WRITTEN INSTRUCTION:
Please update the listing below by changing each "Screen dimensions" to "Display size". Keep every other line the same.

(Part of a data file)
════════════════

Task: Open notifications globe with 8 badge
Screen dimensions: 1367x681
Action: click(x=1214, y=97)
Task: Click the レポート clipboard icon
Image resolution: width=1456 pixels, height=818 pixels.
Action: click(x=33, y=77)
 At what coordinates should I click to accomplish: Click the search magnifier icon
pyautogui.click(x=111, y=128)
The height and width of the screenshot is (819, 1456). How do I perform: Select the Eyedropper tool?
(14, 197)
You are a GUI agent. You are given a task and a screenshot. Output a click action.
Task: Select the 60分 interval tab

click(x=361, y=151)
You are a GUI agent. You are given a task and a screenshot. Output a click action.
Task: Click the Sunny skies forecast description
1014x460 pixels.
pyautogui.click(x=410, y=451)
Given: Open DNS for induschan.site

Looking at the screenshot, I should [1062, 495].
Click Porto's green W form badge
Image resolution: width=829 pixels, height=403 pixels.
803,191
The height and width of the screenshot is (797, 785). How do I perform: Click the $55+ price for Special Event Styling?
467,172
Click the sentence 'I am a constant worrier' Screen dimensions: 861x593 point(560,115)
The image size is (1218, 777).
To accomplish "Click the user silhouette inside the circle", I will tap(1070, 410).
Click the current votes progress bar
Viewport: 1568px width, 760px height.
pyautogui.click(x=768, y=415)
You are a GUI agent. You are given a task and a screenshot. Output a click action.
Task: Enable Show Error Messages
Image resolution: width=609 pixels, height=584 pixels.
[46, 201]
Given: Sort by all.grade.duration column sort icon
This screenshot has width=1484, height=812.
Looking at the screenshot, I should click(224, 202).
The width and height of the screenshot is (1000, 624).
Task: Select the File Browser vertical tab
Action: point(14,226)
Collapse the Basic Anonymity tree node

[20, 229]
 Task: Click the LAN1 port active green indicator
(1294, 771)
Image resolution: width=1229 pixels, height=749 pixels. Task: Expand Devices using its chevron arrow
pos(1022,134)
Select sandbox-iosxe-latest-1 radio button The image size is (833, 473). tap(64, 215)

════════════════

OUTPUT FOR THIS TASK:
Task: Open notifications globe with 8 badge
Display size: 1367x681
Action: click(x=1214, y=97)
Task: Click the レポート clipboard icon
Image resolution: width=1456 pixels, height=818 pixels.
Action: click(x=33, y=77)
 At what coordinates should I click to accomplish: Click the search magnifier icon
pyautogui.click(x=111, y=128)
The height and width of the screenshot is (819, 1456). How do I perform: Select the Eyedropper tool?
(14, 197)
You are a GUI agent. You are given a task and a screenshot. Output a click action.
Task: Select the 60分 interval tab

click(x=361, y=151)
You are a GUI agent. You are given a task and a screenshot. Output a click action.
Task: Click the Sunny skies forecast description
1014x460 pixels.
pyautogui.click(x=410, y=451)
Given: Open DNS for induschan.site

Looking at the screenshot, I should [1062, 495].
Click Porto's green W form badge
Image resolution: width=829 pixels, height=403 pixels.
803,191
The height and width of the screenshot is (797, 785). How do I perform: Click the $55+ price for Special Event Styling?
467,172
Click the sentence 'I am a constant worrier' Display size: 861x593 point(560,115)
The image size is (1218, 777).
To accomplish "Click the user silhouette inside the circle", I will tap(1070, 410).
Click the current votes progress bar
Viewport: 1568px width, 760px height.
pyautogui.click(x=768, y=415)
You are a GUI agent. You are given a task and a screenshot. Output a click action.
Task: Enable Show Error Messages
Image resolution: width=609 pixels, height=584 pixels.
[46, 201]
Given: Sort by all.grade.duration column sort icon
This screenshot has width=1484, height=812.
Looking at the screenshot, I should click(224, 202).
The width and height of the screenshot is (1000, 624).
Task: Select the File Browser vertical tab
Action: point(14,226)
Collapse the Basic Anonymity tree node

[20, 229]
 Task: Click the LAN1 port active green indicator
(1294, 771)
Image resolution: width=1229 pixels, height=749 pixels. Task: Expand Devices using its chevron arrow
pos(1022,134)
Select sandbox-iosxe-latest-1 radio button The image size is (833, 473). tap(64, 215)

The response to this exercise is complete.